For each record below, give an exact transcription.

Collected data
--*--

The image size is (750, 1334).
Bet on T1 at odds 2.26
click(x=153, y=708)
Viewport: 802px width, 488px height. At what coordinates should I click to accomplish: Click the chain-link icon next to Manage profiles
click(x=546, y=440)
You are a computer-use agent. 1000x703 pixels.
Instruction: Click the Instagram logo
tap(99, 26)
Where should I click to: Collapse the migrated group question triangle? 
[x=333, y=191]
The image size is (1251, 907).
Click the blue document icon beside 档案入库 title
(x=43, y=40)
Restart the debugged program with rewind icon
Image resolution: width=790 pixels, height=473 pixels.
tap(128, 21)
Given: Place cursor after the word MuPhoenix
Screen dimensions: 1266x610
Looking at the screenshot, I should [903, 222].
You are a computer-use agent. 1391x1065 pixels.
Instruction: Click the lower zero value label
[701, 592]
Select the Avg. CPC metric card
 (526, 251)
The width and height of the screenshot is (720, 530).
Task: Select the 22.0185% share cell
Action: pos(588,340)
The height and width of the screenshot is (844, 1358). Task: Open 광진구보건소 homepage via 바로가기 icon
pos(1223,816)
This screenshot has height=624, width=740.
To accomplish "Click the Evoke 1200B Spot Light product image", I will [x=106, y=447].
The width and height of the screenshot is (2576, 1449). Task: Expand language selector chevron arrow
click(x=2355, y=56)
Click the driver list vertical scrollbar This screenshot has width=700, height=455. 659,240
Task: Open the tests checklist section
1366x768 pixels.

--*--

Task result:
The image size is (750, 1334).
Bet on T1 at odds 2.26
click(x=153, y=708)
Viewport: 802px width, 488px height. At what coordinates should I click to accomplish: Click the chain-link icon next to Manage profiles
click(x=546, y=440)
You are a computer-use agent. 1000x703 pixels.
Instruction: Click the Instagram logo
tap(99, 26)
Where should I click to: Collapse the migrated group question triangle? 
[x=333, y=191]
The image size is (1251, 907).
Click the blue document icon beside 档案入库 title
(x=43, y=40)
Restart the debugged program with rewind icon
Image resolution: width=790 pixels, height=473 pixels.
tap(128, 21)
Given: Place cursor after the word MuPhoenix
Screen dimensions: 1266x610
Looking at the screenshot, I should [903, 222].
You are a computer-use agent. 1391x1065 pixels.
Instruction: Click the lower zero value label
[701, 592]
Select the Avg. CPC metric card
 (526, 251)
The width and height of the screenshot is (720, 530).
Task: Select the 22.0185% share cell
Action: pos(588,340)
The height and width of the screenshot is (844, 1358). Task: Open 광진구보건소 homepage via 바로가기 icon
pos(1223,816)
This screenshot has height=624, width=740.
To accomplish "Click the Evoke 1200B Spot Light product image", I will [x=106, y=447].
The width and height of the screenshot is (2576, 1449). Task: Expand language selector chevron arrow
click(x=2355, y=56)
Click the driver list vertical scrollbar This screenshot has width=700, height=455. 659,240
Task: Open the tests checklist section
1366x768 pixels.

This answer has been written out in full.